__PAGE EXCERPT__.
──────────────────────────────

Skip to content

Latest commit

 

History

History
419 lines (334 loc) · 21.5 KB

0005-metrics.adoc

File metadata and controls

419 lines (334 loc) · 21.5 KB

Metrics

Real-time metrics provided by Manta form the basis of situational awareness, particularly during incident response. Understanding the metrics provided by the various components internal to Manta requires a basic understanding of these components and how they work together.

This section discusses a number of useful metrics exposed by Manta. When we say a metric is exposed by Manta, we usually mean that Triton (via CMON) and/or individual Manta components collect these metrics and serve them over HTTP in Prometheus format. Within a Manta deployment, it’s up to operators to set up systems for collecting, presenting, and alerting on these metrics. For more on this, see [_deployment_specific_details]. There are screenshots from existing deployments below, but the specific metrics available and the appearance of graphs may vary in your deployment.

Note
This section covers operational metrics used to understand Manta’s runtime behavior. These are not end-user-visible metrics.
Note
This section covers what information is available and how to interpret it. Unfortunately, there is no single place today that documents the list of metrics available.

Key service metrics

Key metrics for assessing the health of a service are driven by whatever the customer cares about. For Manta, that’s typically:

  • the error rate

  • throughput of data in and out of Manta

  • latency

These are closely related to the the Four Golden Signals described in the Site Reliability Engineering book from Google. That section provides a good summary of these metrics and why they’re so important.

A Manta deployment typically seeks to achieve a particular level of performance, usually expressed in terms of throughput (objects per second read or written or bytes per second read or written) or latency (the time required to complete each request) while maintaining an acceptable error rate. Errors must be considered when looking at performance, since many types of error responses can be served very quickly — that doesn’t mean the service is working as expected!

Note
We use the term error rate to refer to the fraction of requests that failed with an error (e.g., "3% of responses were 500-level errors" would be a 3% error rate). The same term is sometimes used to refer to the count of errors per unit time (e.g., "3 errors per second"), but that’s usually less useful for describing the service’s health.

──────────────────────────────

__TASK TO CARRY OUT__. Please pick up the Manta metrics documentation after its final sentence and keep writing it. You won't need the records.

──────────────────────────────

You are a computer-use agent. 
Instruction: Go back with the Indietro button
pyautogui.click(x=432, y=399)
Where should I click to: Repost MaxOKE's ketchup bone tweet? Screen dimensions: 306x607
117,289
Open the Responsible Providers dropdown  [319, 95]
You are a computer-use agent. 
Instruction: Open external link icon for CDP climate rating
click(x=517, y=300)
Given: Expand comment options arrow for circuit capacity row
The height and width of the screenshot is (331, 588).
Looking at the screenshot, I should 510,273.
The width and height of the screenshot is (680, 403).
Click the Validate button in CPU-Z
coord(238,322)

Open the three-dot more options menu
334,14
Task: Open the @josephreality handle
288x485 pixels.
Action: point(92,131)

──────────────────────────────

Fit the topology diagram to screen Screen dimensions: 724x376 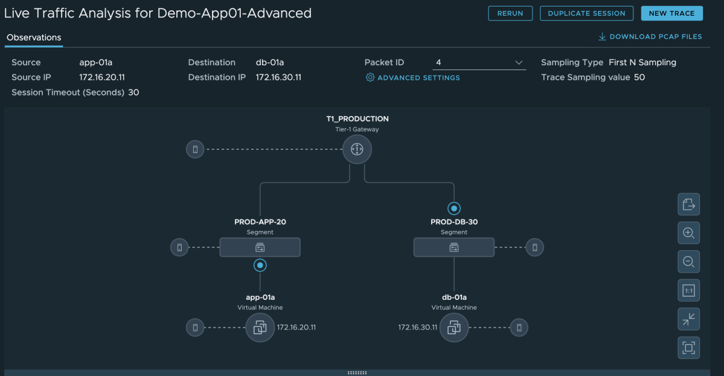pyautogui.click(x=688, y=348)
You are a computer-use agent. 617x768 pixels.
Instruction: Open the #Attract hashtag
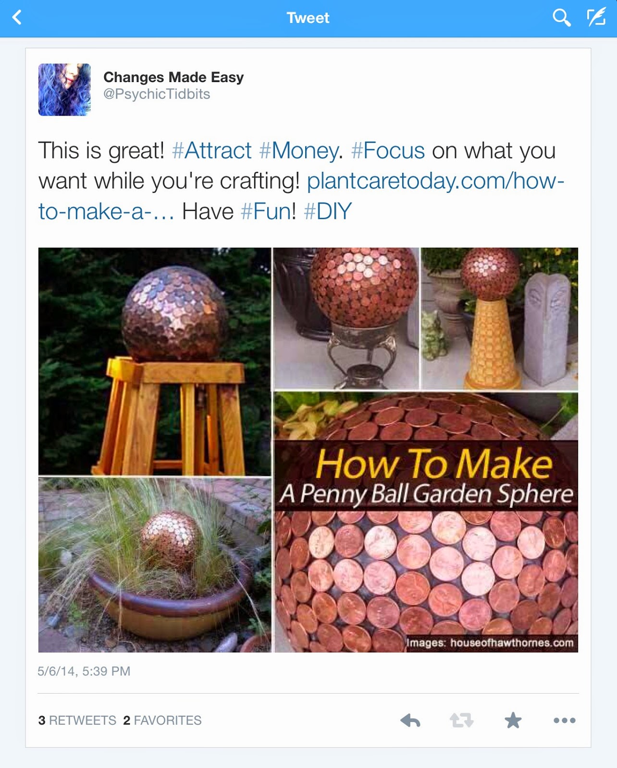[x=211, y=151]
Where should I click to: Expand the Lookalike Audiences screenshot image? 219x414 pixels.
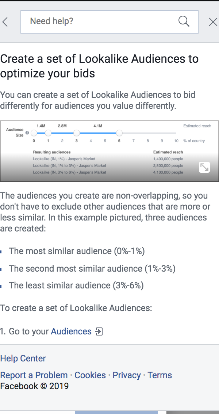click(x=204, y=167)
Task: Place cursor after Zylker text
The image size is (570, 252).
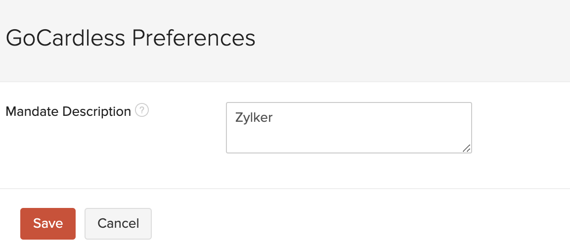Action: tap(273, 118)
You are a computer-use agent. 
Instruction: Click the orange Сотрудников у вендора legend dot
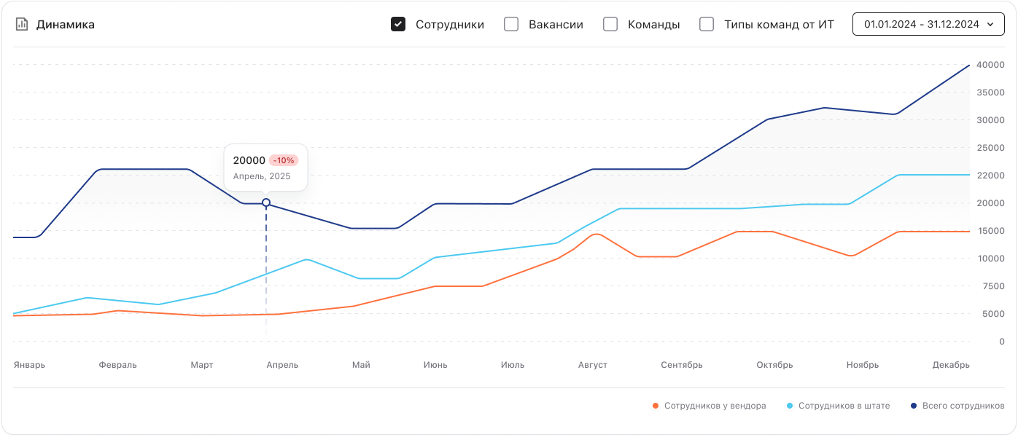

──────────────────────────────

__FINAL RESULT__.
Since there may be thousands of requests completed per second at any given time, when understanding latency, we almost always use some aggregated form of latency:

  • Average latency is useful for use-cases that primarily care about throughput because the average latency is closely related to throughput: throughput (in requests per second) equals the total number of clients divided by the average latency per request. When all you know is that throughput has gone down, it’s hard to tell whether there’s a problem because it could reflect a server issue or a lack of client activity. Average latency resolves this ambiguity: if average latency has gone up, there’s likely a server problem. If not, clients have likely stopped trying to do as much work.

  • Tail latency refers to the latency of the the slowest requests (the tail of the latency distribution). Tail latency is often a better indicator of general service health than average latency because small or occasional problems often affect tail latency significantly even when they don’t affect the average that much. Tail latency is often expressed as a percentile: for example, the shorthand "p90" refers to the 90th percentile, which is the minimum latency of the slowest 10% of requests. Similarly, p99 is the minimum latency of the slowest 1% of requests; and so on. When we say that the p99 is 300ms, we mean that 99% of requests completed within 300ms.

Not only do we use these metrics (error rate, throughput, and latency) to describe Manta’s overall health, but we also use them to describe the health of the various components within Manta.

Top-level Manta metrics

To understand Manta’s overall health, we typically look at the error rate, throughput, and latency for Muskie (webapi) since Muskie most directly handles the HTTP requests being issued by end users.

Note
If you’re looking for help understanding a Manta problem, see the [_incident_response_decision_tree]. This section provides background on the metrics referenced in that section.

Errors at webapi: For background on errors in Manta, see [_investigating_an_increase_in_error_rate]. That section also discusses how to debug specific errors. At this level, we’re typically talking about explicit 500-level errors. When evaluating an error rate against expectations, we usually use its inverse — the success rate: the fraction of requests that completed successfully. This is often measured in "nines". Generally, if a deployment seeks a particular level of availability (e.g., 99.9%), an incident may be raised if the error rate exceeds a target percentage (e.g., 0.1%) for some period of time (e.g., 5 minutes); an incident may be considered resolved once the error rate is below this threshold. The specific thresholds vary by deployment, but are usually at least 99%. Generally, errors indicate a software failure, a significant server-side failure, or unexpected overload — all of which are not supposed to be common in production deployments.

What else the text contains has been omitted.